His tone echoed remarks on the one-year anniversary of the US Capitol attacks, reflecting a new White House calculus after a year focused on working with Republicans. Supporters of Mr Trump were attempting “a coup” on Jan 6 2021, Mr Biden said on Tuesday.
“Not a single Republican has displayed the courage to stand up to a defeated president to protect America’s right to vote,” he added. “Not one.”
Before Mr Biden spoke, there was a moment of solemnity as he and Kamala Harris, the vice-president, stood before King’s gravesite, with King’s family standing nearby, heads bowed.

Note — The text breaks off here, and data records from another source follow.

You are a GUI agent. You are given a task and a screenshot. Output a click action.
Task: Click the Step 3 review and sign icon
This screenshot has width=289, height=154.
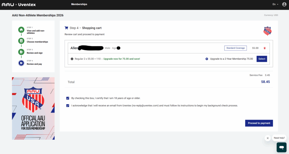(x=21, y=52)
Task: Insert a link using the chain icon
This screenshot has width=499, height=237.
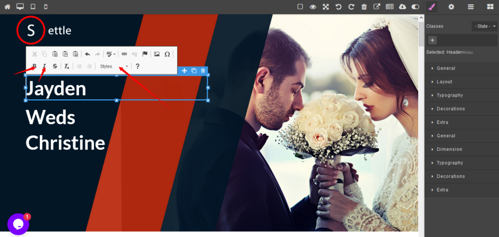Action: click(124, 54)
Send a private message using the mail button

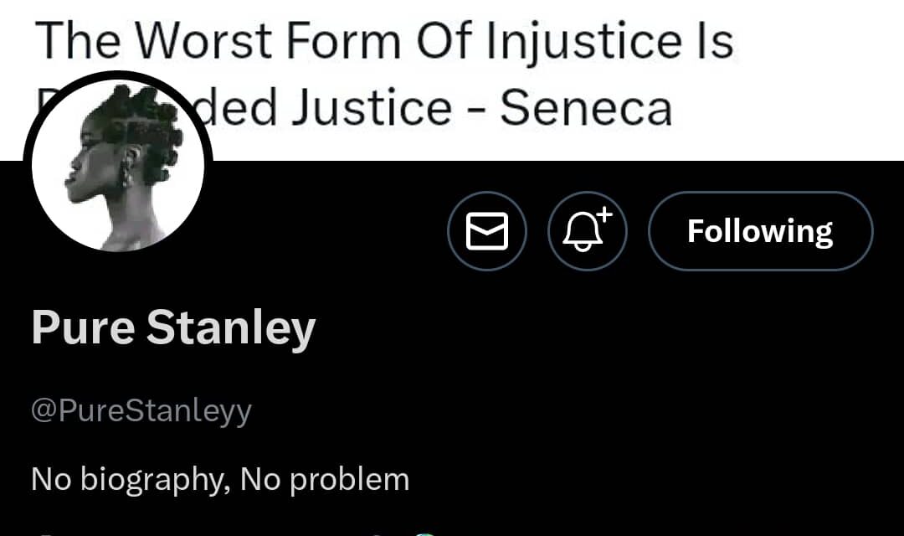pos(486,231)
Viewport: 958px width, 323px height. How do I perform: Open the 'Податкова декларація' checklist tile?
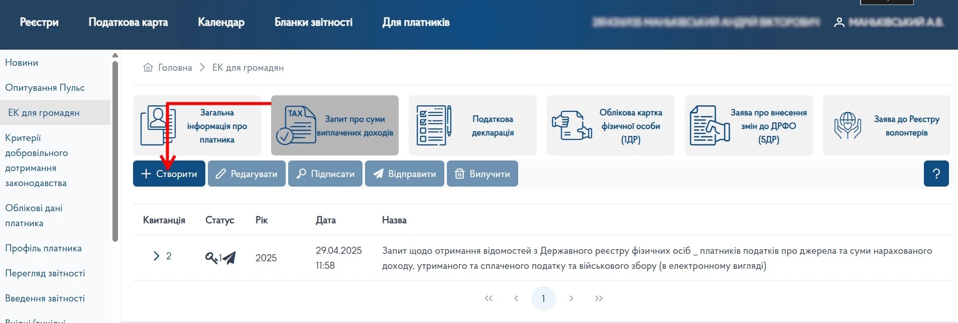coord(472,125)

Mr Biden and Ms Harris later spoke on the shared campus of Clark Atlanta University and Morehouse College, two historically black schools.
Jesiah Osbourne, 21, a senior student at Morehouse who gave Mr Biden mixed reviews overall, said that he credits the president for pushing for a cornerstone civil right even in the absence of a clear legislative path.
“It’s not going to happen overnight,” he said. “There’s no unity.”
Many activists say that Mr Biden should have done more during his first year in office to push for reforms, while some – including Georgia’s Stacey Abrams – did not attend his speech.
Mr Biden told reporters on Tuesday that he spoke to Ms Abrams, and despite a schedule mix-up, they are “on the same page”.
“The President deeply understands that Congress must pass” the voting rights bills “by whatever legislative means necessary”, said Ms Abrams.